The mass production of ecospheres for a wider public might contribute to the implementation of an ethics of care, of minding the fragility of closed systems, small and large. “Our big world is very like this little one, and we are very like the shrimp,” so wrote the renowned American astroscientist Carl Sagan in his review of the tabletop “world#4210” that was shipped to his home in 1986 The commercialization of ecospheres certainly also created new cycles and value chains of technological reproduction by “using nature’s rules to build sustainable profits,” to quote Gregory Unruh and his book Earth, Inc While both ethical and commercial aspects are worthwhile contemplating, a third aspect, articulated by Whole Earth Review and Wired editor Kevin Kelly, merits attention. In 1994, with reference to the experiment of “Biosphere 2,” Kelly commented that “life is a technology. Life is the ultimate technology.
Kelly’s comment on life being a technology is perhaps best supported by looking at United States Patent no. 5,865,141, a patent for an ecospheric system, of 1999 Two of the three patent-holders, Jane Poynter and Taber MacCallum, belonged to the eight biospherians inserted into “Biosphere 2” during its first closure mission of 1991 to 1993. Their patented “Stable and Reproducible Sealed Complex Ecosystems” were down-scaled and analytically reduced versions of “Biosphere 2.” They were sealed, stable, reproducible, and ultimately also marketable technospheres, designed and patented as living systems.

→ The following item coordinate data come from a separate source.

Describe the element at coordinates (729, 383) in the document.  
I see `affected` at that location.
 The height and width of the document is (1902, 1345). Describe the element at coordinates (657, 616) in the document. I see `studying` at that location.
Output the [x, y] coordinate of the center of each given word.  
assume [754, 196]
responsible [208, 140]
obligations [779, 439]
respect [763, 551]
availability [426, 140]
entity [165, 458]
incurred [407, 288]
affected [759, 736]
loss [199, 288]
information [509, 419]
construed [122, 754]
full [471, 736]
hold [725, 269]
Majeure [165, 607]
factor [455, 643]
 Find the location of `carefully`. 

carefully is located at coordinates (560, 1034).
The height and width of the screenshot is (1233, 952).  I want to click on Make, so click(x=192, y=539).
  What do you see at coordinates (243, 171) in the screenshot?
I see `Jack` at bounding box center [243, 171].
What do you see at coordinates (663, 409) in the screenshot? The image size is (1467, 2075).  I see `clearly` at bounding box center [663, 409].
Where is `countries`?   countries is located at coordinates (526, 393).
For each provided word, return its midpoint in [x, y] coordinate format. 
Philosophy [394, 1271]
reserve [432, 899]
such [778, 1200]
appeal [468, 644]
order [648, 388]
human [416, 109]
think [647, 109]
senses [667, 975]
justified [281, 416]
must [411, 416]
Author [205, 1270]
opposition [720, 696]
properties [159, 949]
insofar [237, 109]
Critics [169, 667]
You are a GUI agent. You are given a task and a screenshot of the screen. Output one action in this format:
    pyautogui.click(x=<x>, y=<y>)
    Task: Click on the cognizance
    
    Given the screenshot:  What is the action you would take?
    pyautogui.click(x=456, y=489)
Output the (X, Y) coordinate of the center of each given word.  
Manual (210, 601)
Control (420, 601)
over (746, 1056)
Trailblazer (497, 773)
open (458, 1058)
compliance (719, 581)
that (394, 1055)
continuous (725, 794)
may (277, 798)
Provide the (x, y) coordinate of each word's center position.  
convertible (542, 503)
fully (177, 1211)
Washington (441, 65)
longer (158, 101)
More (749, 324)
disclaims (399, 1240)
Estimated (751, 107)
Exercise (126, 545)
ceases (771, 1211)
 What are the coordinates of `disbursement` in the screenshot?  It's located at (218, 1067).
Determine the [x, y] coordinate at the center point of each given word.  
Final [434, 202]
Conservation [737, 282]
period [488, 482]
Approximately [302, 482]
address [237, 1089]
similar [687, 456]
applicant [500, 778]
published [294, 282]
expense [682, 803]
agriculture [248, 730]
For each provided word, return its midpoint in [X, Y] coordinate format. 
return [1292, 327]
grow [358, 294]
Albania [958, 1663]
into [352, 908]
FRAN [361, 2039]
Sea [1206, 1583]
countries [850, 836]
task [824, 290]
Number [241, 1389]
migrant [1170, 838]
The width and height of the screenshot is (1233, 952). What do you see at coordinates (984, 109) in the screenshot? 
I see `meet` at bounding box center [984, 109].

In the eyes of the inventors, these ecosystems far outperformed Folsome’s bottled ecosphere, because they contained and sustained higher life-forms (read: shrimps) (Figure 5). “The present invention allows much greater species richness and diversity, and allow all kingdoms of life to exist within a single, relatively small system.
If there is anything to conclude at this point it might be that ecospheres have not deceased, they thrive, and that ecospheric cycles continue. Next to the cycle of life itself, it is the cycle of the technoscientization of life that thrives, the endless succession of scientific concepts and technologies to extract life’s regenerative mechanisms. The place and survival of human beings in the sealed complex ecosystems of ecospheres, however, remains a challenge. As Yensen remarked in 1988, “The actual placement of humans in truly closed systems for any significant duration has yet to happen anywhere on Earth, however, with the exception of the Earth itself.